According to The Washington Post, four new charter schools have received tentative approval from the D.C. Public Charter School Board to open for the 2013-14 school year. One of them, the Community College Preparatory Academy, will offer “an educational second chance” to unemployed and under-skilled adults. According to the Post, the school will hold classes at the Backus Campus of the University of the District of Columbia Community College, the Shadd School and the P.R. Harris Educational Center.

h/t @PostSchools

Faith-Based Policymaking in West Virginia

From an article published today in the Charleston Gazette on West Virginia Governor Tomblin’s executive order requiring drug testing for anyone participating in training programs funded under the federal Workforce Investment Act:

Labor union leaders and other worker advocates have questioned the push for workforce-related drug screenings. West Virginia AFL-CIO President Kenny Perdue called on the state’s major industries to provide more information amid concerns that the drug issue has become an excuse to hire out-of-state.

“I do believe that the over-abuse of drugs in this state is not as bad as everybody makes it to be,” Perdue said Tuesday. “I’ve talked to too many people and learned of too many cases that show that it’s not as serious as they say.”

Steve Roberts, president of the West Virginia Chamber of Commerce, said his group has no hard data but that he encounters businesses with this concern in all parts of the state.
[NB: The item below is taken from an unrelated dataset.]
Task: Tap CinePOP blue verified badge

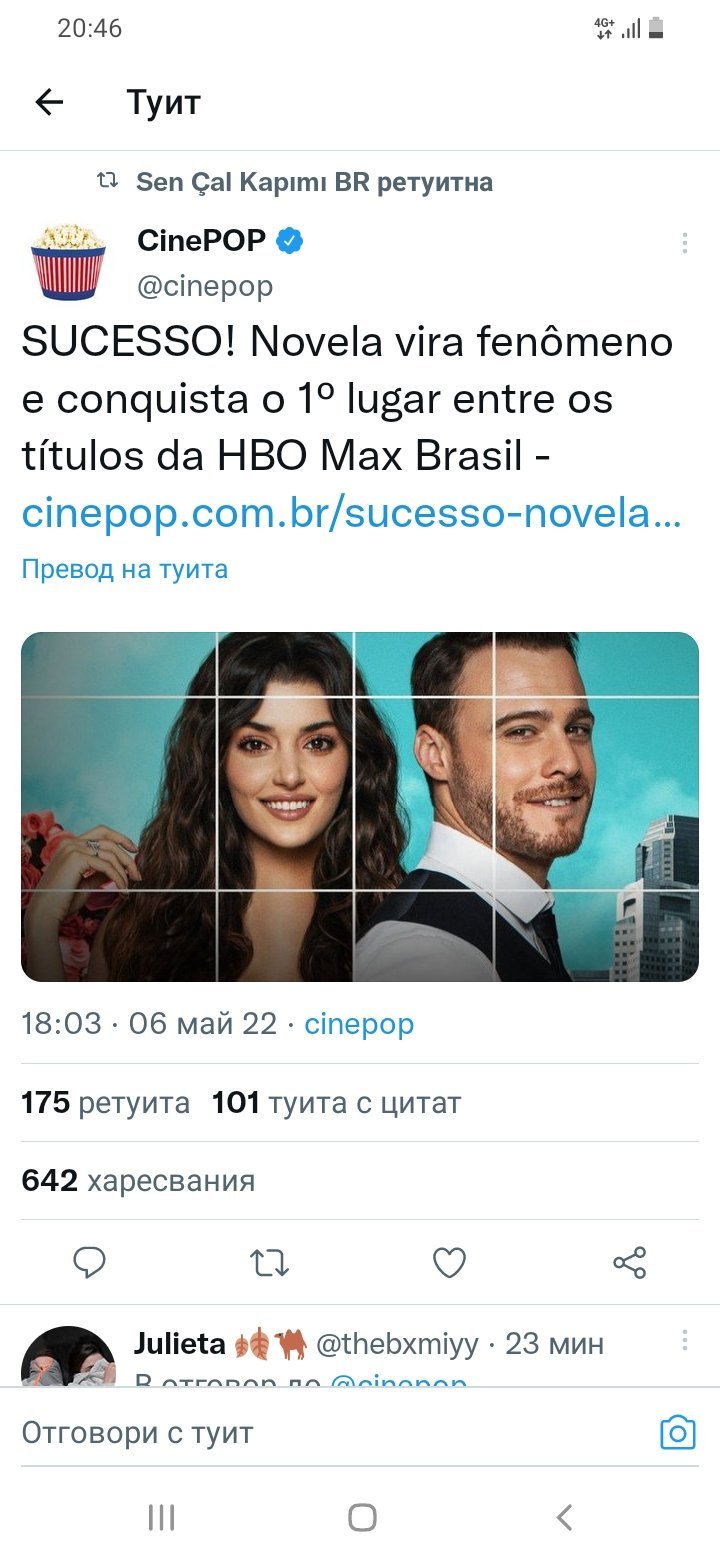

“Many employers really do have trouble finding people to hire who are eligible to work, who have the skills the employer requires and who can pass a drug test,” Roberts said Tuesday. “I have to believe that the problem is significant, or I wouldn’t be hearing it every place I go.”

David Archer: “The Biggest Determinant of Success in Any School is the Home Environment”
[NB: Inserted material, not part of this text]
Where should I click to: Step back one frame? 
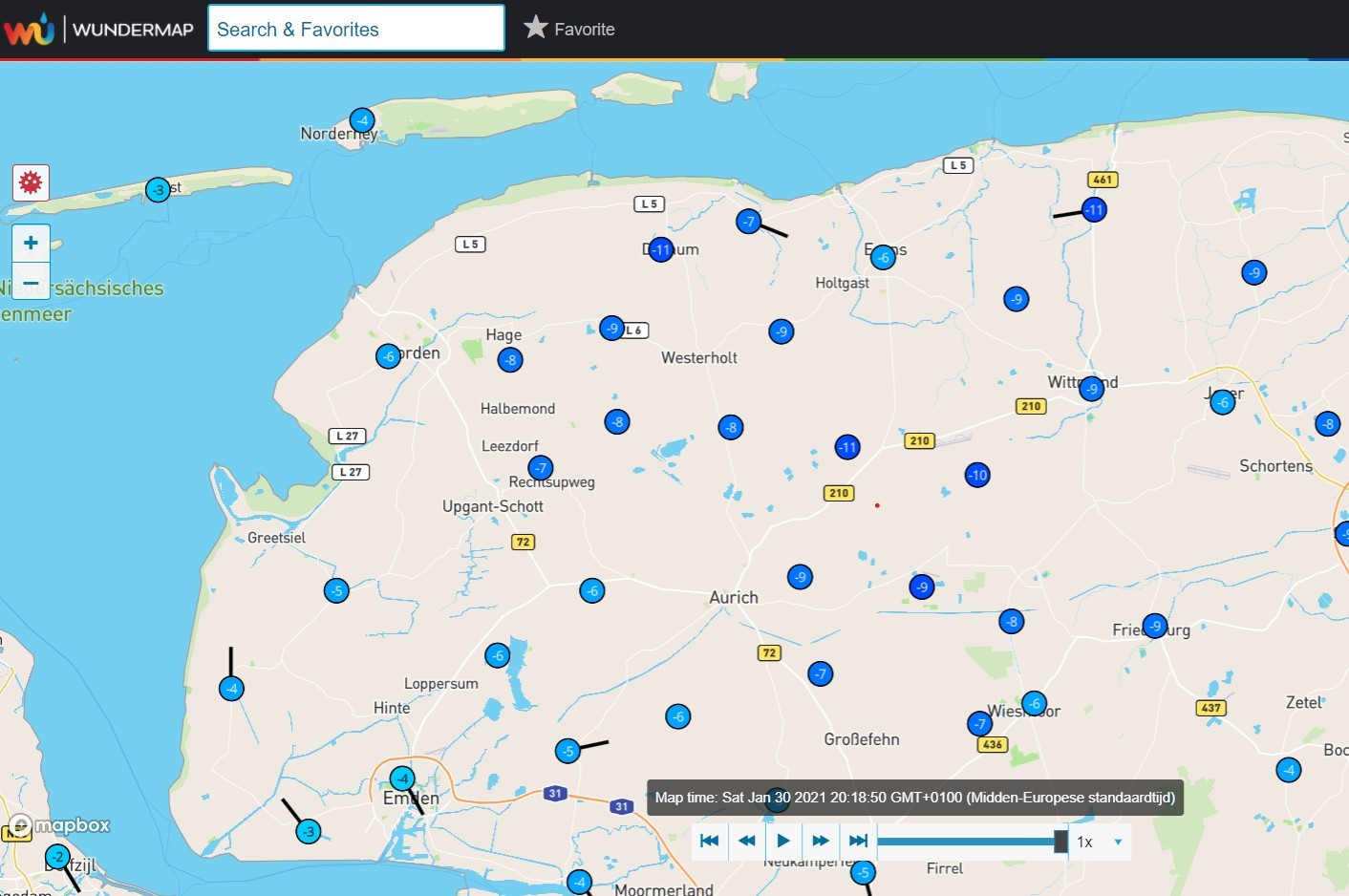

David Archer, head of programme development at ActionAid, in a post yesterday to the Guardians’ Poverty Matters Blog, argues that policymakers make “at least four fundamental mistakes” when addressing children’s literacy around the world. According to Archer, one of those mistakes is “to think schools will do everything alone.” He writes:

…The biggest determinant of success in any school is the home environment. When children come from homes where both parents are illiterate, and there is nothing to read or reinforce their learning, they are likely to fail. If the school is an oasis of literacy in a village community, it is hard for children to develop literate habits or to value literacy practices.

Officially, there are more than 750 million illiterate adults in the world; in reality, that number should be doubled. Yet almost nowhere are governments investing in adult literacy programmes. There is compelling evidence on the particular importance of female literacy for transforming the chances of girls, and there is clear evidence about what works in running effective adult literacy programmes. A set of 12 core international benchmarks developed by ActionAid and the Global Campaign for Education have been widely agreed. Until we see new energy being invested in female literacy, we cannot be surprised that children struggle to learn. (my emphasis)
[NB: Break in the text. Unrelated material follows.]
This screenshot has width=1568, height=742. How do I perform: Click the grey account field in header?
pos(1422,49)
Half of the Students Seeking an Associates Degree Require “Remedial Training”

From an article in the National Journal published last Friday:

To achieve the high-tech manufacturing base that Obama envisions, it will be necessary to train hundreds of thousands of workers for skilled jobs that will require technical training and some college-level coursework. That’s a heavy lift in the current climate, in which about half of the students seeking an associates degree require remedial training that they should have gotten in high school, according to Complete College America. (my emphasis)

The article then goes on to argue that there is a lack of coordination between the White House and Congress on career and technical education legislation, citing the career and technical education “blueprint” released by the White House last week and the dueling Workforce Investment Act (WIA) bills in the House as examples. But the specific problem highlighted in the passage above is never mentioned again. According to the article, the WIA legislation would “rejigger job-training programs and help colleges tailor their curriculum to workforce needs,” but no mention is made of whether this or any of the other legislative proposals would address the problem that half the people who want to go to college can’t read or write or perform basic math well enough to be successful at the postsecondary level to begin with (which is what the somewhat cryptic phrase “requires remedial training” means). Nor does the author explore the degree to which those students’ basic skills fall short.

Which was not the point of the article, I realize. I just thought it was interesting that the author made this weirdly-phrased reference to the issue—and then dropped it.